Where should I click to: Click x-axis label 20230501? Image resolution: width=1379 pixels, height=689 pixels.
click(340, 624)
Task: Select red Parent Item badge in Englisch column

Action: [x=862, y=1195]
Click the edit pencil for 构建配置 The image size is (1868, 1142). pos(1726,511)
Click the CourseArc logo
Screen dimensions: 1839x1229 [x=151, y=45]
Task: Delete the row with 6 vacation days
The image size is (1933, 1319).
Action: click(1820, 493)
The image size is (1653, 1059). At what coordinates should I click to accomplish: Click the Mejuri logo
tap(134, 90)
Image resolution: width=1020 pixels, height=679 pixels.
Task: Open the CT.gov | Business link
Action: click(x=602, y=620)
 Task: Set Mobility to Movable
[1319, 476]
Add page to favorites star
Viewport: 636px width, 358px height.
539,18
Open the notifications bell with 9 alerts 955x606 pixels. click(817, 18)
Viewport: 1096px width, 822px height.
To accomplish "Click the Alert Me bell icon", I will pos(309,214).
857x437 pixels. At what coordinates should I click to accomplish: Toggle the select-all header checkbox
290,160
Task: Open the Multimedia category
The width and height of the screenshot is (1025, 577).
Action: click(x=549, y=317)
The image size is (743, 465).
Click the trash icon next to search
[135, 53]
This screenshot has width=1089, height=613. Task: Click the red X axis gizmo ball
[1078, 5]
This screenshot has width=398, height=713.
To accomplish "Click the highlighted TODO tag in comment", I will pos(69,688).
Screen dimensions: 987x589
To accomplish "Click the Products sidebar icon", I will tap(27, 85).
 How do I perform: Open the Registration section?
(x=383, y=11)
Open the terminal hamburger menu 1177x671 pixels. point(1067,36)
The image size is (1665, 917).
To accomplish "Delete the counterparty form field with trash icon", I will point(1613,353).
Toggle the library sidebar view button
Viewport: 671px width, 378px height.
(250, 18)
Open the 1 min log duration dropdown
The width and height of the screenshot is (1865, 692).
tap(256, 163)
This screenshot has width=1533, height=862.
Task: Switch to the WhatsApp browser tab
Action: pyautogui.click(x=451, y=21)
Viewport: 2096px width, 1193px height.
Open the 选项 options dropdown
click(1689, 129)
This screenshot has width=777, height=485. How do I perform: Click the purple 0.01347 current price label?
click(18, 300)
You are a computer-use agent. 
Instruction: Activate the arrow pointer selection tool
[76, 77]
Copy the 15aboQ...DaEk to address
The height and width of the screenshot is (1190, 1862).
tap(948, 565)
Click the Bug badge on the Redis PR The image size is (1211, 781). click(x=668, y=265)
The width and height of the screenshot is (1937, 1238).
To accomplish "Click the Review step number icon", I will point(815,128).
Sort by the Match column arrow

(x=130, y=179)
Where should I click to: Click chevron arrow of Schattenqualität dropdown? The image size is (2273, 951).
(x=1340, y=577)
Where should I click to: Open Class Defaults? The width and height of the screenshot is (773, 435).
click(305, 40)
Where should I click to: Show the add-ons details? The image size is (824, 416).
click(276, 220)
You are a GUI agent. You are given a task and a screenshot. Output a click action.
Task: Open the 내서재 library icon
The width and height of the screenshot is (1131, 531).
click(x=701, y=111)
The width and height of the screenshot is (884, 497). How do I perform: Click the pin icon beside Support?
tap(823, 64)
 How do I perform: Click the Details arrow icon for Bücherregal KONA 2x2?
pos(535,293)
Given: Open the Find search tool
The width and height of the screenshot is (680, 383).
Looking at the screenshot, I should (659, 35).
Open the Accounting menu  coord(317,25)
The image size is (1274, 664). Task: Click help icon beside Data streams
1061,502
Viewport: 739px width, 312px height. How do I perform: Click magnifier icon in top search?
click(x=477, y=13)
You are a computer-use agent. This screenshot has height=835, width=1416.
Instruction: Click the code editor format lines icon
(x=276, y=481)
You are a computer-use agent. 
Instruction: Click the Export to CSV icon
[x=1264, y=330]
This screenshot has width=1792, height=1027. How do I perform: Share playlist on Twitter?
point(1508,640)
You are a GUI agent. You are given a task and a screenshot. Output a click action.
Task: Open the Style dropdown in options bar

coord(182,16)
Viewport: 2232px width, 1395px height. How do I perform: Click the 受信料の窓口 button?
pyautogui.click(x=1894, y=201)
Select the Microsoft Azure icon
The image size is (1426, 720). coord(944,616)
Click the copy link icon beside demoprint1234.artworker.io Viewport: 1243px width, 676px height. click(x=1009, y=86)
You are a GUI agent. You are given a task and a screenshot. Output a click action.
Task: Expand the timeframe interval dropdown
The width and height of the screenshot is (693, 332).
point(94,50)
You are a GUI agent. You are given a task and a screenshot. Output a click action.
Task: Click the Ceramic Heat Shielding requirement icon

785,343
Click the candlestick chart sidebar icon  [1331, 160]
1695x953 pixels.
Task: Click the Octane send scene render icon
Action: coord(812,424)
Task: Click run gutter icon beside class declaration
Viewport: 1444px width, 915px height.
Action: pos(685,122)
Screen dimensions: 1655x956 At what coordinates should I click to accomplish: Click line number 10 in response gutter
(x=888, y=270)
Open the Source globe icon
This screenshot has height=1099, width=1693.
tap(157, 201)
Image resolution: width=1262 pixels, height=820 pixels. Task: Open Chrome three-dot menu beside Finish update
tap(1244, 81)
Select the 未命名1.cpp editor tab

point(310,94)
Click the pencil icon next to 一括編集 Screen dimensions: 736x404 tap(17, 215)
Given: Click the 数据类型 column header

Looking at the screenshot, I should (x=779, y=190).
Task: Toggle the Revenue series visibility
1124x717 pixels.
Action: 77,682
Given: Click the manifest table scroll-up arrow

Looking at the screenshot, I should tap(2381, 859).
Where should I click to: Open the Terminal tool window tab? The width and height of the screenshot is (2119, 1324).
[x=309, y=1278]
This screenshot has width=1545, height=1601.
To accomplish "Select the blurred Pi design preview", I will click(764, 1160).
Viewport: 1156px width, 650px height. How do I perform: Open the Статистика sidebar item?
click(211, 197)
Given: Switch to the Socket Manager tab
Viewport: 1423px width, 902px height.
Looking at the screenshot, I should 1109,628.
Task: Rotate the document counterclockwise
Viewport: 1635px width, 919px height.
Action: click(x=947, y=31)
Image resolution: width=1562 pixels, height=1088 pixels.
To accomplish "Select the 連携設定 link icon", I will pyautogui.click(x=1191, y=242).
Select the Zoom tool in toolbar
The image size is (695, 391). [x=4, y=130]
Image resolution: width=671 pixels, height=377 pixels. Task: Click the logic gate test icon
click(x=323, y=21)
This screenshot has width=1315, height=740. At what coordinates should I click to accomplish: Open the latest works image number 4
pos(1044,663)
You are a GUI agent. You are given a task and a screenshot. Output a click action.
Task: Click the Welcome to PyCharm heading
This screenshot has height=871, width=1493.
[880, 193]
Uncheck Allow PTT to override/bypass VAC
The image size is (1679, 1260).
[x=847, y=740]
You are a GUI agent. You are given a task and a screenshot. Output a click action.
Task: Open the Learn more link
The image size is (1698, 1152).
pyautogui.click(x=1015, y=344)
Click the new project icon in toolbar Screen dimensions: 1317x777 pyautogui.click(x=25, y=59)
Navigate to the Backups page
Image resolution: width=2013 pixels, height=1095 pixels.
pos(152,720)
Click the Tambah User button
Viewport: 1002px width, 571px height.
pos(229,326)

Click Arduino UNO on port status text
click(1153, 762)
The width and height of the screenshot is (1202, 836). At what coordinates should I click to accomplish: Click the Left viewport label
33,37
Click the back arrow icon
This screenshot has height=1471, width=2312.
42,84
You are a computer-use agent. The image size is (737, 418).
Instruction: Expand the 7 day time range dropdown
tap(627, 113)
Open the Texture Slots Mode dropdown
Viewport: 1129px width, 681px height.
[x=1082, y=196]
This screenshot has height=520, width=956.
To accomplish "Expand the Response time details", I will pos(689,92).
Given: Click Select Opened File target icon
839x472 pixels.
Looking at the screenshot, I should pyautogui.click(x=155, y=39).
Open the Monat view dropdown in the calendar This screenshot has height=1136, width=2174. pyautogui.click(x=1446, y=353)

------------

ABOUT THIS TASK: Using the listing above, return word for word each line from the one that has "Task: Delete the row with 6 vacation days" through the one that has "This screenshot has width=398, height=713.", and no line outside that range.

RESPONSE BOX:
Task: Delete the row with 6 vacation days
The image size is (1933, 1319).
Action: click(1820, 493)
The image size is (1653, 1059). At what coordinates should I click to accomplish: Click the Mejuri logo
tap(134, 90)
Image resolution: width=1020 pixels, height=679 pixels.
Task: Open the CT.gov | Business link
Action: click(x=602, y=620)
 Task: Set Mobility to Movable
[1319, 476]
Add page to favorites star
Viewport: 636px width, 358px height.
539,18
Open the notifications bell with 9 alerts 955x606 pixels. click(817, 18)
Viewport: 1096px width, 822px height.
To accomplish "Click the Alert Me bell icon", I will pos(309,214).
857x437 pixels. At what coordinates should I click to accomplish: Toggle the select-all header checkbox
290,160
Task: Open the Multimedia category
The width and height of the screenshot is (1025, 577).
Action: click(x=549, y=317)
The image size is (743, 465).
Click the trash icon next to search
[135, 53]
This screenshot has width=1089, height=613. Task: Click the red X axis gizmo ball
[1078, 5]
This screenshot has width=398, height=713.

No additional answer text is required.